How to Store and Display Media Files Using Python and Amazon S3 Buckets

June 30, 2021
Written by
Diane Phan
Twilion
Reviewed by

header - How to Store and Display Media Files Using Python and Amazon S3 Buckets

It can be difficult navigating external platforms and storing data to the cloud. However, this is part of the process when scaling a small application that might rely on in-house databases such as SQLite3.

Amazon Simple Storage Service (Amazon S3) offers fast and inexpensive storage solutions for any project that needs scaling. The Python code interacts with the S3 buckets to store and retrieve objects with flexible permission changing settings.
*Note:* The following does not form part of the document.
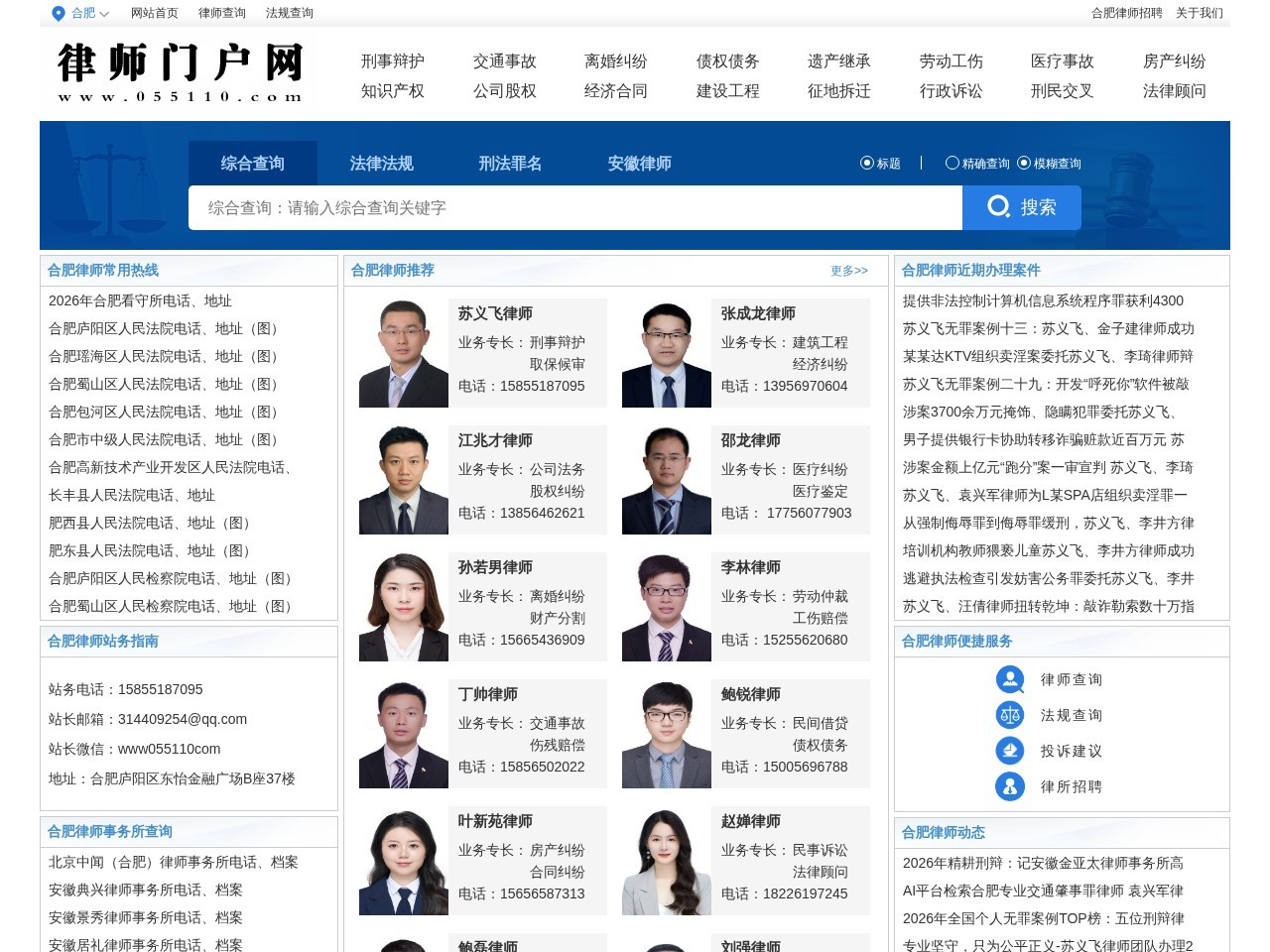
Task: Open 更多>> for recommended lawyers
Action: (x=847, y=270)
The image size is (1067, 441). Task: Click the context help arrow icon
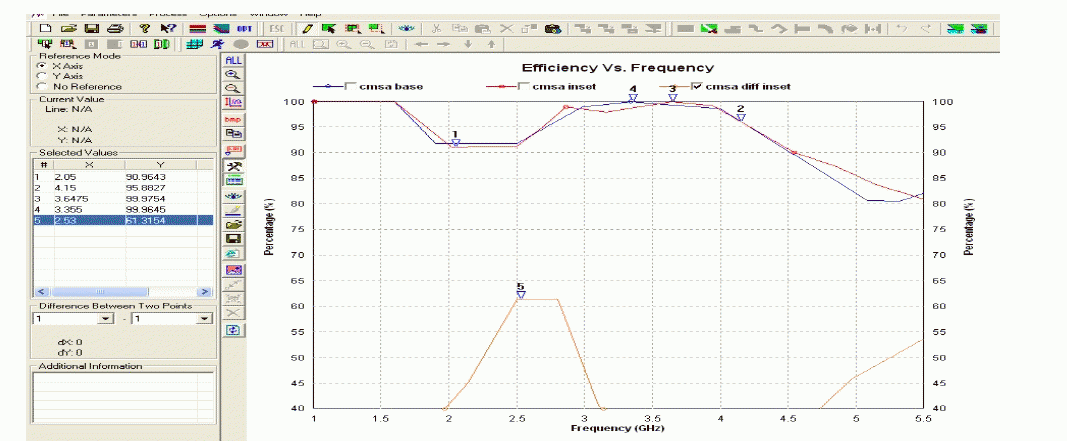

Follow along in this tutorial to learn more about how a Python and Flask web application can use Amazon S3's technologies to store media files and display them on a public site.

Tutorial Requirements

In order to build this project, you will need to have the following items ready:

  • Python 3.6 or newer. If your operating system does not provide a Python interpreter, you can go to python.org to download an installer.
  • Create a free account or sign in to your AWS console.
  • A credit card for AWS to have on file in case you surpass the Free Tier eligibility options. It is worth noting that you should take extra precautions if you are deploying an app onto AWS. Make sure you stay within the Free Tier limits to avoid surplus charges at the end of the month. Refer to the S3 pricing guide and proper docs to prevent future charges.

Configuration

We’ll start off by creating a directory to store the files of our project. Inside your favorite terminal, enter:

mkdir flask_aws_storage
cd flask_aws_storage

Since we will be installing some Python packages for this project, we need to create a virtual environment.

If you are using a Unix or MacOS system, open a terminal and enter the following commands:

$ python -m venv venv
$ source venv/bin/activate
(venv) $ pip install flask boto3 awscli

NOTE: Depending on your active version of Python, you might have to specify python3.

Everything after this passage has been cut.